"Being good is good for business."
Penyataan milik Anita Roddick, founder The Body Shop, sebuah produk perawatan tubuh dan kecantikan, ini selalu menarik untuk dikutip dalam menjelaskan isu keberlanjutan praktik bisnis (sustainable business). Apa yang dimaksud dengan praktik bisnis yang berkelanjutan?
Kita dapat dengan mudah menemukan berbagai versi jawaban lewat Google. Pada umumnya, bisnis yang berkelanjutan diartikan sebagai sebuah praktik bisnis yang mampu memberikan dampak yang baik/positif bagi perusahaan itu sendiri (profit), serta masyarakat (people) dan lingkungan (planet).
Bahkan, di Indonesia sendiri, sebagai bentuk apresiasi, ada ajang penghargaan khusus yang diberikan kepada perusahaan yang menjalankan praktik bisnis berkelanjutan, yaitu Sustainable Business Awards (SBA).
Lalu, apakah perusahaan itu (benar-benar) mampu memberikan dampak positif bagi masyarakat dan lingkungan di sekitarnya?
Layaknya prinsip ekonomi, bisnis dipandang sebagai sebuah aktivitas bermodal sumber daya terbatas namun dapat menghasilkan keuntungan yang sebesar-besarnya.
Dengan tujuan yang 'tampak' sederhana tersebut, keuntungan yang besar dapat dicapai dengan segala cara tanpa memikirkan dampak yang ditimbulkan. Walaupun demikian, semuanya akan kembali lagi pada tujuan (purpose) dan nilai (value) yang dianut oleh suatu perusahaan dalam menjalankan bisnisnya.

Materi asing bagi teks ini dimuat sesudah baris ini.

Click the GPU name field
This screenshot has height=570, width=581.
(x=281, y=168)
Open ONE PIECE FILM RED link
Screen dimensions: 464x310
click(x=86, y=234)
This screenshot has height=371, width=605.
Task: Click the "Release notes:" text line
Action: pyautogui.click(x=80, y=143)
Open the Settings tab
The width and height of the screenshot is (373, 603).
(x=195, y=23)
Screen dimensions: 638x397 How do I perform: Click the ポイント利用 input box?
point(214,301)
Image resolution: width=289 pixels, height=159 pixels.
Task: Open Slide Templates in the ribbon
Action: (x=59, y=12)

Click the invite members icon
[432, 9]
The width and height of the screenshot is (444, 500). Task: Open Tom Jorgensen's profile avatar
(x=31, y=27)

Sampai di sini, saya membebaskan pembaca untuk mempunyai bayangan atau theatre of mind sendiri terkait praktik bisnis yang dijalankan oleh berbagai perusahaan, baik lokal maupun internasional, yang ada di Indonesia. Pembaca bisa mengambil contoh di lapangan, praktik bisnis yang sangat negatif namun bisa juga yang sangat positif sekalipun.
Perusahaan memang dipandang sebagai sebuah entitas yang mampu membuka lapangan pekerjaan, meningkatkan kesejahteraan, dan menggerakkan roda perekonomian.

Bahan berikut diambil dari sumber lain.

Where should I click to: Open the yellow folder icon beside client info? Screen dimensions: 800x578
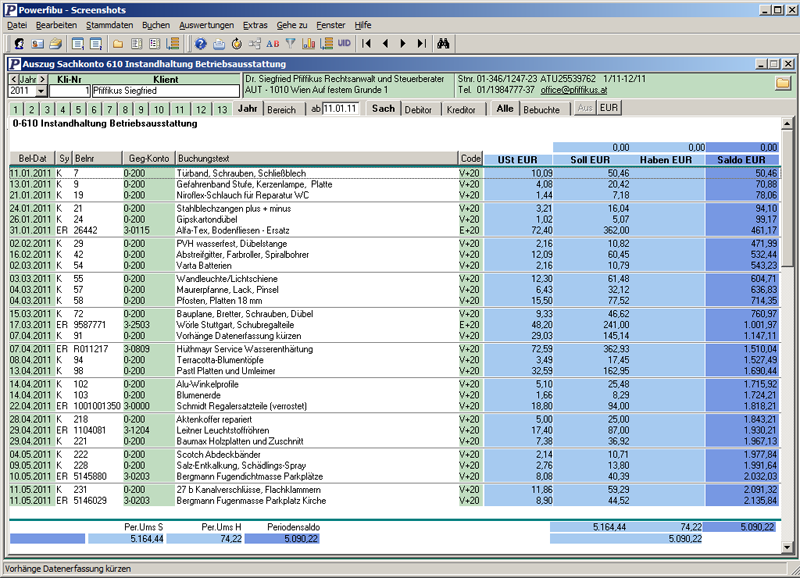coord(783,83)
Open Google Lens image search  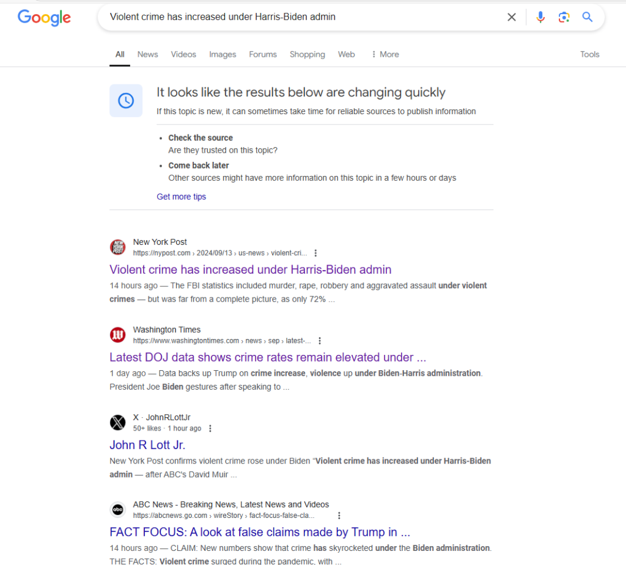(x=564, y=17)
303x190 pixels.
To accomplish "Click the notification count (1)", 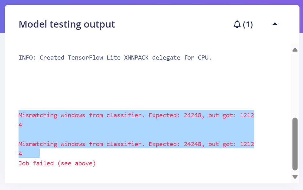I will pos(248,25).
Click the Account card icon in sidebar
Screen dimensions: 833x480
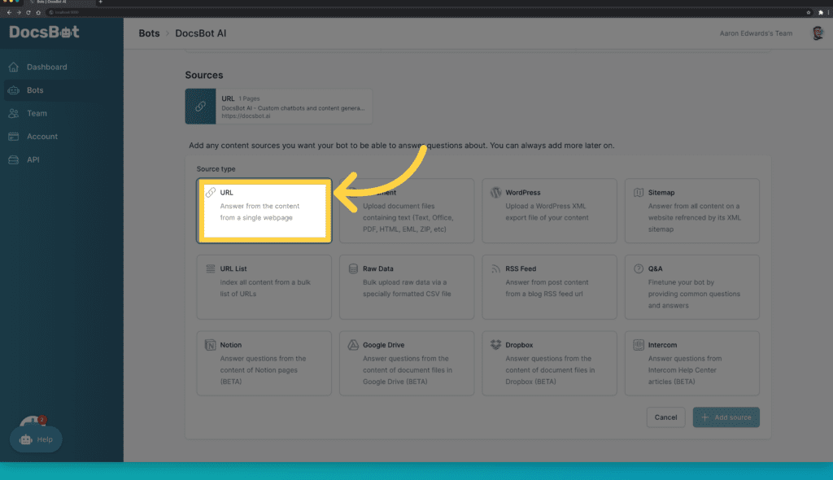point(13,137)
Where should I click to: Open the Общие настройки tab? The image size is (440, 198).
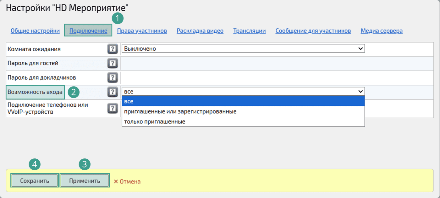(x=35, y=31)
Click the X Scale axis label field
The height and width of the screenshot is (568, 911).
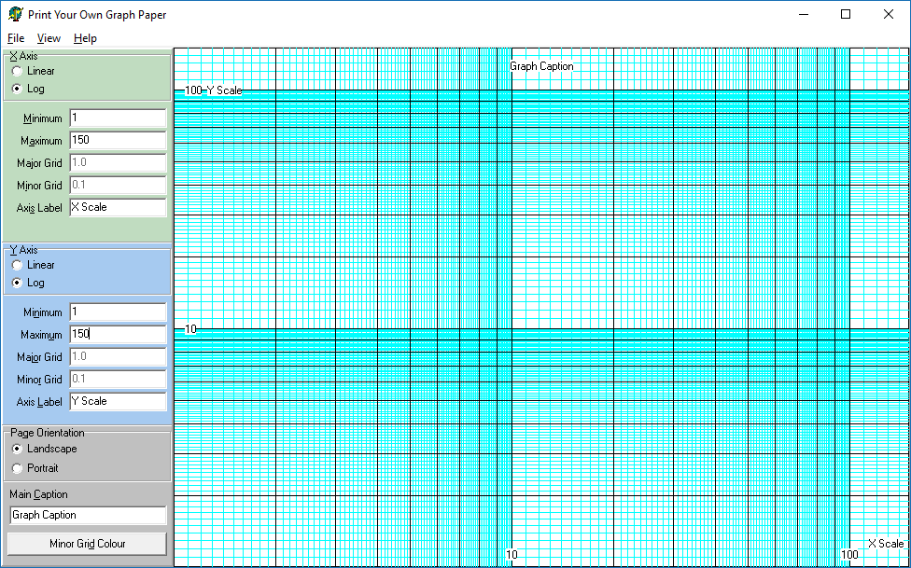pos(118,208)
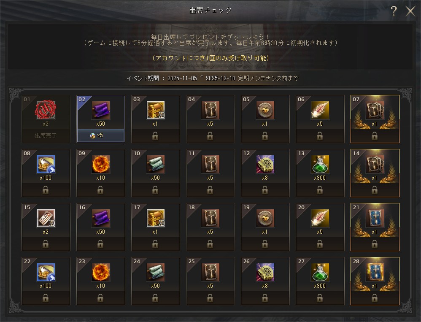Click the purple cloth icon on day 02
Viewport: 421px width, 322px height.
tap(100, 110)
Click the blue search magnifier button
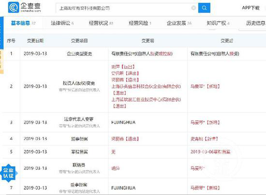Viewport: 266px width, 195px height. point(204,8)
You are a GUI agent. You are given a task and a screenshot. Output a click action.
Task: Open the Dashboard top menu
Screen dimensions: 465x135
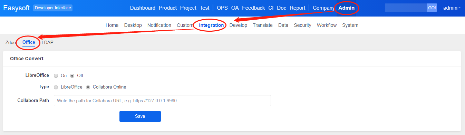coord(143,8)
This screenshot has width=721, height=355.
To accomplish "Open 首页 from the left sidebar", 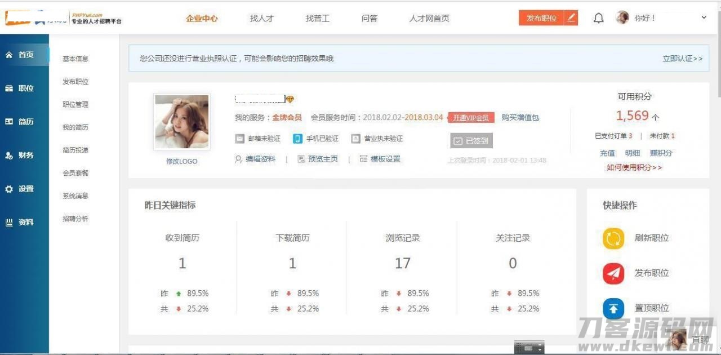I will click(x=20, y=55).
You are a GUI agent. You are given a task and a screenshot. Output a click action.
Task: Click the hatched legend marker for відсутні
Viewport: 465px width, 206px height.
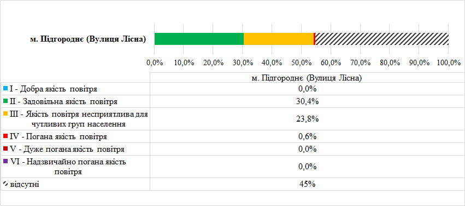click(x=5, y=184)
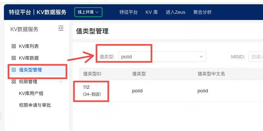Screen dimensions: 263x131
Task: Open the KV 库 top navigation item
Action: (x=152, y=12)

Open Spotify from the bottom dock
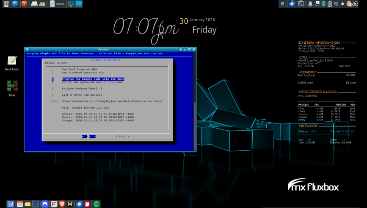[x=96, y=204]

Sehingga, keberadaannya dinilai sangat penting dalam pembangunan nasional di suatu negara. Walaupun terbukti berkontribusi besar, tetap akan muncul pertanyaan yang sama dan berulang, "Bagaimana perusahaan 'bertingkah laku' dalam mengolah sumber daya? Bagaimana perusahaan itu mengelola dampak bisnis yang ditimbulkannya?"
Di Indonesia sendiri, selain Undang-Undang No.32 tahun 2009 tentang Perlindungan dan Pengelolaan Lingkungan Hidup dan Undang-Undang No.40 tahun 2007 tentang Perseroan Terbatas, dua pertanyaan di atas juga dapat dijawab dengan 'ISO 26000, Guidance on social responsibility', sebuah panduan yang menjawab tantangan dan isu tanggung jawab sosial perusahaan (Corporate Social Responsibility/CSR).
ISO 26000 merupakan suatu standar yang memuat panduan perilaku bertanggung jawab sosial bagi organisasi untuk berkontribusi terhadap pembangunan berkelanjutan. Pedoman ini terdiri dari tujuh subjek inti tanggung jawab sosial organisasi, yaitu (1) tata kelola organisasi, (2) hak asasi manusia, (3) praktik ketenagakerjaan, (4) lingkungan, (5) prosedur operasi yang wajar, (6) isu konsumen, dan (7) pelibatan dan pengembangan masyarakat.